++++ Data for review ++++

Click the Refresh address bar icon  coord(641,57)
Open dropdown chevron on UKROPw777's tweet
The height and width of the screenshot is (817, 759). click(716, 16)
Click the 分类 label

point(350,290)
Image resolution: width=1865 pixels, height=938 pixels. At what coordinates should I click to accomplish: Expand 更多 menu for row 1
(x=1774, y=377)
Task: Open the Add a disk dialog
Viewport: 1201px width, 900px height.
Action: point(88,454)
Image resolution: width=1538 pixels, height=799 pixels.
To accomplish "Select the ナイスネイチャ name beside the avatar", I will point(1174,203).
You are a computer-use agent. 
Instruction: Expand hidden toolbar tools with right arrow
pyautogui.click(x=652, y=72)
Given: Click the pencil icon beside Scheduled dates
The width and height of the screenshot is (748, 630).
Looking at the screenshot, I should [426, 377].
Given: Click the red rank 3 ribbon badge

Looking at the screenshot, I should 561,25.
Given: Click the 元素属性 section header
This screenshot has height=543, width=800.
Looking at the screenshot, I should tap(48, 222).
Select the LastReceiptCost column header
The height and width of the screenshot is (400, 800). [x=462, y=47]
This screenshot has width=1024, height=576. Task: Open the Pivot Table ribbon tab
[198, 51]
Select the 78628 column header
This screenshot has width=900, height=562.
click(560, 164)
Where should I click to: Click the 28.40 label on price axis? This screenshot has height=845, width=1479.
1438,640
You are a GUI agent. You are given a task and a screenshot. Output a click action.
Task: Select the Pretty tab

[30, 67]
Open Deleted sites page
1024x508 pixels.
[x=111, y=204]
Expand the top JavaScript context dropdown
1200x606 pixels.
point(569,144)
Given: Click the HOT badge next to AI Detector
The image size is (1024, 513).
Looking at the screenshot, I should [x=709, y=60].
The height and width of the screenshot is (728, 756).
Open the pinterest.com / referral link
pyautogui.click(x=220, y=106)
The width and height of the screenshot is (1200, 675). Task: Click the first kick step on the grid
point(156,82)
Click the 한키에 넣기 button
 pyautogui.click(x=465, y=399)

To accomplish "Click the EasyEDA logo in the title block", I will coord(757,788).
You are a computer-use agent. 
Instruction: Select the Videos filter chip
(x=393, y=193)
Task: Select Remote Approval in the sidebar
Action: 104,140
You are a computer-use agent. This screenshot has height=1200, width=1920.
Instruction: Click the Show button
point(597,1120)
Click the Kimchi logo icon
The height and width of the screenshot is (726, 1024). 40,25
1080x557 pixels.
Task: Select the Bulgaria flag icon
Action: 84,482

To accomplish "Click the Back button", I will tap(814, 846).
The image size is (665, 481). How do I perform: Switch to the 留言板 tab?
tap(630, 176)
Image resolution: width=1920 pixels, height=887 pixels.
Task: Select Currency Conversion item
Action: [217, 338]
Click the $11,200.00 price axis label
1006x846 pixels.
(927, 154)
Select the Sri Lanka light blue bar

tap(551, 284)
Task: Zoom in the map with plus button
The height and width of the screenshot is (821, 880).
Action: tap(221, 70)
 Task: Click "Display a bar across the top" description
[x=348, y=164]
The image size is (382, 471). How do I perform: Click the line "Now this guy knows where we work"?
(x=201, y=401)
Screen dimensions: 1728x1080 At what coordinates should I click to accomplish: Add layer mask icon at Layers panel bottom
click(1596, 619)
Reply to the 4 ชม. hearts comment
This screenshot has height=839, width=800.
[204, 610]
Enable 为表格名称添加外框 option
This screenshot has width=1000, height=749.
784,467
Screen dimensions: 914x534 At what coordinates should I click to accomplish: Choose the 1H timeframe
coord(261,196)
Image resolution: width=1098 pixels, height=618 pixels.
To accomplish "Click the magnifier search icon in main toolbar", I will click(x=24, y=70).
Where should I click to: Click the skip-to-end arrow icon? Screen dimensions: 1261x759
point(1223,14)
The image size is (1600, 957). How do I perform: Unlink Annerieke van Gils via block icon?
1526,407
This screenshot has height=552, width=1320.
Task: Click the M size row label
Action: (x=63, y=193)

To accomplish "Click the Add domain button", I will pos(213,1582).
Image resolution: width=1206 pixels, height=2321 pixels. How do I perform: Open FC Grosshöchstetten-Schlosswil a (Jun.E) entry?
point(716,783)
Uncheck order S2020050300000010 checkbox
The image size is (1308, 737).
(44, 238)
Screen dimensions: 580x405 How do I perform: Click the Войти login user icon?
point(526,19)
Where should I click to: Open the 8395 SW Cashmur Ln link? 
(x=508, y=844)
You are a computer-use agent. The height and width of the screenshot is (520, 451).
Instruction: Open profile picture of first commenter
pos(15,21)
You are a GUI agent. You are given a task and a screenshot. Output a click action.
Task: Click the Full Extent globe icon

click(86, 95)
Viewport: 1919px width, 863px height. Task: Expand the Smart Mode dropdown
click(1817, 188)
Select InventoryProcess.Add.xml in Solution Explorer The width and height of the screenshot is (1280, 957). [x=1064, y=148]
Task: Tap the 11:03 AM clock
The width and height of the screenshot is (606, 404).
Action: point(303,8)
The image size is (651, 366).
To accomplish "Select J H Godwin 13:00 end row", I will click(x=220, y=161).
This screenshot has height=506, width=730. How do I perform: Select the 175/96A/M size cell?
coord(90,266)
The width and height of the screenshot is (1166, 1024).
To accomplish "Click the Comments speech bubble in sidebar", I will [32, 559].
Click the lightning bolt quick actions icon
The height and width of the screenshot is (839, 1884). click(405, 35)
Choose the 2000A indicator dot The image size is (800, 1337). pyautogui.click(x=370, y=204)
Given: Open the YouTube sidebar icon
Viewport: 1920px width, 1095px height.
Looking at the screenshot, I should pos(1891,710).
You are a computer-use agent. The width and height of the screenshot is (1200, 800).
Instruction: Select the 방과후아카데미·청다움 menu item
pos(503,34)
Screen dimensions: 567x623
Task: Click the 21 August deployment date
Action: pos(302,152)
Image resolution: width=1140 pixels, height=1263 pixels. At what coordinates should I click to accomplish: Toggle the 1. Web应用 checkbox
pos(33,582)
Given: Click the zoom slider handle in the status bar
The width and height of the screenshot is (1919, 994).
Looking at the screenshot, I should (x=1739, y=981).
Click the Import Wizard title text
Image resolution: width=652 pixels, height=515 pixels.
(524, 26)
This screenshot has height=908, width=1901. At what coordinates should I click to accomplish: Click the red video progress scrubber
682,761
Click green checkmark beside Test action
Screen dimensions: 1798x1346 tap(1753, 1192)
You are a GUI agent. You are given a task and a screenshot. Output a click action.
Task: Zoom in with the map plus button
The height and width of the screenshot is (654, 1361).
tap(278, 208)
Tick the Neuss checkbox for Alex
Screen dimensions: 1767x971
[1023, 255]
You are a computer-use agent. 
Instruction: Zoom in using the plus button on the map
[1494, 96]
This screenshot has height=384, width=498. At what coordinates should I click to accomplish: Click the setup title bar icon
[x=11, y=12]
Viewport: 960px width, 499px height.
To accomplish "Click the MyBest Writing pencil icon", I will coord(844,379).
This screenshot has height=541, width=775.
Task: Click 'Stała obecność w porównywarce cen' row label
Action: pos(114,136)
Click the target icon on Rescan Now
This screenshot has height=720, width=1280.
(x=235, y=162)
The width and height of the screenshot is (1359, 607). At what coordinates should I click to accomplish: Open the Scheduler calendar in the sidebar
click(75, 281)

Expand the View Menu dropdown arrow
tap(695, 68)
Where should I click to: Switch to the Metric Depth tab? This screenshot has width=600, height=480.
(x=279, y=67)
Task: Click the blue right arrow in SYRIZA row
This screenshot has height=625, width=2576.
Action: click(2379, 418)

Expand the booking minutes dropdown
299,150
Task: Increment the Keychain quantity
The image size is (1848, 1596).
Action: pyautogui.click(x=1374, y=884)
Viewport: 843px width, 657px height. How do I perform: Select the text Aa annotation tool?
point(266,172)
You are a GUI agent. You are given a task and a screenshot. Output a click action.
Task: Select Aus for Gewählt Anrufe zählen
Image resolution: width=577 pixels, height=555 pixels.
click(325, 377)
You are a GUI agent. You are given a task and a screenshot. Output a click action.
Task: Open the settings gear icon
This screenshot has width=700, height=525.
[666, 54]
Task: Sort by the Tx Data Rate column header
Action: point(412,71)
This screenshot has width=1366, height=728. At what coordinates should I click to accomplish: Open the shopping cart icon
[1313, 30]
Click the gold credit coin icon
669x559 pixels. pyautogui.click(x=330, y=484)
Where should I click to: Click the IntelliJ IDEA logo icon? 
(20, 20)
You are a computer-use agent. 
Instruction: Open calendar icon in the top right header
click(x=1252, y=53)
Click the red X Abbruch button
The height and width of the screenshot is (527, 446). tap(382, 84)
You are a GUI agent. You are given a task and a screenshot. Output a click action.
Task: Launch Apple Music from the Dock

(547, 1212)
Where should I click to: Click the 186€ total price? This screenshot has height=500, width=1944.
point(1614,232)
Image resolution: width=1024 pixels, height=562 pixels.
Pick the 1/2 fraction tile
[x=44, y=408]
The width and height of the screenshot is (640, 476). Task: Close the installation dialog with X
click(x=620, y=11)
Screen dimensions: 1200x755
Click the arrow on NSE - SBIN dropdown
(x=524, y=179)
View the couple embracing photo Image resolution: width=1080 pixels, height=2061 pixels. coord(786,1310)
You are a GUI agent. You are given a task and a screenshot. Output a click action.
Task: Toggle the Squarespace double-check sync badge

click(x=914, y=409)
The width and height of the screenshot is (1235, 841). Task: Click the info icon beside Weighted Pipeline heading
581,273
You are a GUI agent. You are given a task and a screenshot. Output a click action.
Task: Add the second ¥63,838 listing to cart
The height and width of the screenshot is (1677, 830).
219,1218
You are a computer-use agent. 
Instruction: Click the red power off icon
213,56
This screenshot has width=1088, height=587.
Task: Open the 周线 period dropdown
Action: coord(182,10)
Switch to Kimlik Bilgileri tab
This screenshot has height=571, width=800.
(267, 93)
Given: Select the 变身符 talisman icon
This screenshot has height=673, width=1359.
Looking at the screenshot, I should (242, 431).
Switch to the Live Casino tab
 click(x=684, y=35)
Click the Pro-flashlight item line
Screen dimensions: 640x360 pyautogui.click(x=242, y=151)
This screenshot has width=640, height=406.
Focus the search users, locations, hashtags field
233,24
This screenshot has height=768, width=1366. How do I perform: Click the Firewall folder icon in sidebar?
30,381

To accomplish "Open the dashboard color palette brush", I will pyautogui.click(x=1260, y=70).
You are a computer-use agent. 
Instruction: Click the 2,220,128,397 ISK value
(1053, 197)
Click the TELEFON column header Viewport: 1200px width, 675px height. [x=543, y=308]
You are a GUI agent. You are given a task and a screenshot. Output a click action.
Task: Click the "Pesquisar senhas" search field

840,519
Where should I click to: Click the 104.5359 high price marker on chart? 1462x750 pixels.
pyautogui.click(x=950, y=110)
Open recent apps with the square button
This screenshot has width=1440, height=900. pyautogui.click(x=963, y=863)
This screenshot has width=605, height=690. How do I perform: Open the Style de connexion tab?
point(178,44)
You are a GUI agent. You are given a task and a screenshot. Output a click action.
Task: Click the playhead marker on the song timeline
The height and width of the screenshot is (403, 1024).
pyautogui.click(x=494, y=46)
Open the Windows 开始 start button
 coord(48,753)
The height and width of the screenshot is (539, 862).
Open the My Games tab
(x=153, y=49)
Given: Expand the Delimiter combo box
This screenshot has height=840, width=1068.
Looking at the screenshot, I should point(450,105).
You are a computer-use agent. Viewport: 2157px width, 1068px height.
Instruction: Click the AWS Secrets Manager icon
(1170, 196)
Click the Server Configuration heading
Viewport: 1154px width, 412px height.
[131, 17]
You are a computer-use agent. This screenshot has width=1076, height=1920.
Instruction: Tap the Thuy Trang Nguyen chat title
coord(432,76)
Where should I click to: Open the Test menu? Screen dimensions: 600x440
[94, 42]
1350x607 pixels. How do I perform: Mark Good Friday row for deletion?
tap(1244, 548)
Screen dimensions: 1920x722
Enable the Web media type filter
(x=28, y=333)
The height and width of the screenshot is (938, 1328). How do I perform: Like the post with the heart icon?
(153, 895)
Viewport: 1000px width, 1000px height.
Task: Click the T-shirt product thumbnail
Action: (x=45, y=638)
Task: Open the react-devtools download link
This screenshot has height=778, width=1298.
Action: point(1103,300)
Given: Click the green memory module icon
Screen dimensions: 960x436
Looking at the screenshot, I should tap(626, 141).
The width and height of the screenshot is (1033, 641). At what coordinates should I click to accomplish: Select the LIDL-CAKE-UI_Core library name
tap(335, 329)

++++

§ **Task instructions**:
Please return exactly the lines from the one containing "Open recent apps with the square button" through the end of the entries above, adding no other line.

§ **The answer**:
Open recent apps with the square button
This screenshot has width=1440, height=900. pyautogui.click(x=963, y=863)
This screenshot has width=605, height=690. How do I perform: Open the Style de connexion tab?
point(178,44)
You are a GUI agent. You are given a task and a screenshot. Output a click action.
Task: Click the playhead marker on the song timeline
The height and width of the screenshot is (403, 1024).
pyautogui.click(x=494, y=46)
Open the Windows 开始 start button
 coord(48,753)
The height and width of the screenshot is (539, 862).
Open the My Games tab
(x=153, y=49)
Given: Expand the Delimiter combo box
This screenshot has height=840, width=1068.
Looking at the screenshot, I should point(450,105).
You are a computer-use agent. Viewport: 2157px width, 1068px height.
Instruction: Click the AWS Secrets Manager icon
(1170, 196)
Click the Server Configuration heading
Viewport: 1154px width, 412px height.
[131, 17]
You are a computer-use agent. This screenshot has width=1076, height=1920.
Instruction: Tap the Thuy Trang Nguyen chat title
coord(432,76)
Where should I click to: Open the Test menu? Screen dimensions: 600x440
[94, 42]
1350x607 pixels. How do I perform: Mark Good Friday row for deletion?
tap(1244, 548)
Screen dimensions: 1920x722
Enable the Web media type filter
(x=28, y=333)
The height and width of the screenshot is (938, 1328). How do I perform: Like the post with the heart icon?
(153, 895)
Viewport: 1000px width, 1000px height.
Task: Click the T-shirt product thumbnail
Action: (x=45, y=638)
Task: Open the react-devtools download link
This screenshot has height=778, width=1298.
Action: point(1103,300)
Given: Click the green memory module icon
Screen dimensions: 960x436
Looking at the screenshot, I should tap(626, 141).
The width and height of the screenshot is (1033, 641). At what coordinates should I click to accomplish: Select the LIDL-CAKE-UI_Core library name
tap(335, 329)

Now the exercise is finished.